▶ [Assigned task]: Retype the tail of the data exactly, starting at the line containing "Contact (364, 1082)" and stopping at the last line.

::::::::::

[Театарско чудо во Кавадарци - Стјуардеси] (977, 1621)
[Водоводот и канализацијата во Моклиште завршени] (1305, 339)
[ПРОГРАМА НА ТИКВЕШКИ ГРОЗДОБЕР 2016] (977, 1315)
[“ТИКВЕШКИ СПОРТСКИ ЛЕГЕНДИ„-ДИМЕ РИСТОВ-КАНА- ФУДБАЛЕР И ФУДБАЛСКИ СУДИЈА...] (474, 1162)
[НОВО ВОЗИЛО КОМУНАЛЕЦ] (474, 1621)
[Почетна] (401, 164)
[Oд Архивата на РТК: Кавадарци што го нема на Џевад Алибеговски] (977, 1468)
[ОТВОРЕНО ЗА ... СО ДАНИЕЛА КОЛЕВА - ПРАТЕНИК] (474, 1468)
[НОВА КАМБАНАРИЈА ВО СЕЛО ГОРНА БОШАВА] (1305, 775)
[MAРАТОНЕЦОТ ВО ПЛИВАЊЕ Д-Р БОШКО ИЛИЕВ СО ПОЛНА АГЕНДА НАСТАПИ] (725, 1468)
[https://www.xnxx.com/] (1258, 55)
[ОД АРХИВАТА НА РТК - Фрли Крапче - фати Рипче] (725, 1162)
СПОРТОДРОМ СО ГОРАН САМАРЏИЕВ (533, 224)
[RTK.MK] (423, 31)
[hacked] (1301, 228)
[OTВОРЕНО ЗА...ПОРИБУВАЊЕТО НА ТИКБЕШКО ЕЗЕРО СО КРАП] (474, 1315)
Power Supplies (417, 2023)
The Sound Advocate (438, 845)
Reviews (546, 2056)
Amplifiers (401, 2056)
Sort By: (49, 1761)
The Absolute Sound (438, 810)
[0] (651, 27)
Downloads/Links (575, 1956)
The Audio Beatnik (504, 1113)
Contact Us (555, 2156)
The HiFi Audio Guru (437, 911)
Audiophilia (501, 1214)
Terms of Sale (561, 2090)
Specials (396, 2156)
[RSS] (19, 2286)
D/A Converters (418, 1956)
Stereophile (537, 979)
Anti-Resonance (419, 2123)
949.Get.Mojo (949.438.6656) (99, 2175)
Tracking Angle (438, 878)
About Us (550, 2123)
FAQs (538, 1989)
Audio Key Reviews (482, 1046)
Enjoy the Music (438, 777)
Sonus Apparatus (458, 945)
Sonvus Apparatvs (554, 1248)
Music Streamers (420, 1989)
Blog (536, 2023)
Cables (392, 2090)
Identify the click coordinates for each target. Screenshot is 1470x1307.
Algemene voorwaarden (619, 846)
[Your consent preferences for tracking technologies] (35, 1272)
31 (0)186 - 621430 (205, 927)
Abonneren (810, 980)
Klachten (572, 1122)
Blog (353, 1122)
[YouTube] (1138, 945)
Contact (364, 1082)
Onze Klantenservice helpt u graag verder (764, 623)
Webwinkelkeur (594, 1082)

::::::::::

▶ [Output]:
Contact (364, 1082)
Onze Klantenservice helpt u graag verder (764, 623)
Webwinkelkeur (594, 1082)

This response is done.